Solusi yang paling menjanjikan saat ini adalah teknologi yang sedang dikembangkan SpaceX: retropropulsi supersonik. Saat penggalak Falcon 9 turun dengan kecepatan supersonik melalui atmosfer atas Bumi yang tipis, kondisi ini menyerupai kondisi di Mars. Berkat kesuksesan di Cape Canaveral pada Desember silam, serta pendaratan selanjutnya di kapal di lepas pantai, begitu banyak orang kini berkata bahwa mengirim orang ke Mars itu tidak mustahil—meski belum pasti. Di Kennedy Space Center, SpaceX menyewa Launch Pad 39A, tempat astronaut Apollo 11 lepas landas ke Bulan. Perusahaan itu muda, lincah, dan berani, seperti NASA pada masa itu; NASA kini lamban, birokratis, dan hati-hati. Tetapi, kedua organisasi ini bukan lawan dalam persaingan, tidak pula sedang berlomba. Mereka bermitra. SpaceX sudah mengirim persediaan ke stasiun antariksa dalam kapsul Dragon yang diangkut pada Falcon 9. Pada April, Musk mengumumkan bahwa SpaceX ingin mengirim kapsul Dragon tanpa awak ke Mars pada 2018. Untuk melakukan itu, dia memerlukan dukungan teknis NASA, khususnya antena radio raksasanya, yang memungkinkan pesawat antariksa berkomunikasi dengan Bumi.

Untuk mengirim orang ke Mars, SpaceX perlu bantuan jauh lebih banyak—tiket 6,5 miliar rupiah tidak banyak membantu menutup biayanya, dan pengetahuan teknis NASA diperlukan untuk mempertahankan nyawa para pelancong itu. Di sisi lain, NASA dapat memanfaatkan roket, kapsul, dan antusiasme SpaceX. Kemungkinan besar mereka akan ke Mars bersama-sama, jika memang jadi ke sana. (Musk sendiri pernah menyiratkan demikian.) Kapan mereka ke sana? Kalau ini kemitraan, lebih mungkin mereka mengikuti jadwal NASA yang lebih hati-hati. Apa yang akan mereka lakukan setelah sampai di sana?
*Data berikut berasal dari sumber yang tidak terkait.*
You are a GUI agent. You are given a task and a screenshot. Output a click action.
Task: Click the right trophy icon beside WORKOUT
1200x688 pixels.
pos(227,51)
Jauh lebih mudah membayangkan beberapa ilmuwan melewatkan satu-dua tahun di stasiun riset kecil di Mars, seperti yang ada di Antartika, daripada membayangkan ribuan orang beremigrasi secara permanen ke metropolis Mars.

“Orang yang mengira ingin tinggal di Mars—saya anjurkan mereka tinggal di stasiun di Kutub Selatan selama musim panas, atau lebih bagus lagi, selama setahun,” kata Chris McKay, ilmuwan NASA dan pakar Mars yang pernah bekerja di Antartika. Menyiratkan bahwa manusia dapat berlindung di Mars setelah merusak Bumi adalah hal yang “absurd secara etika dan teknis,” kata McKay. “Saya rasa kita harus menganut anggapan bahwa kegagalan di Bumi itu bukan pilihan. Pemikiran bahwa Mars adalah sekoci penyelamat kita itu jauh lebih tragis daripada tragedi Titanic.”

Mikhail Kornienko menyarankan ujian tinggal lama di stasiun antariksa untuk menyaring para peminat yang mengira mereka ingin menetap di Mars. Tak lama setelah dia pulang dari luar angkasa tahun ini, dia mengenang momen saat kru darat membuka tingkap kapsul Soyuz. “Udara stepa masuk ke kabin, dan saya pun memahami bahwa segalanya telah berakhir,” katanya. “Tidak puas-puasnya saya menghirup udara ini. Ingin saya mengirisnya dengan pisau dan mengoleskannya pada roti.”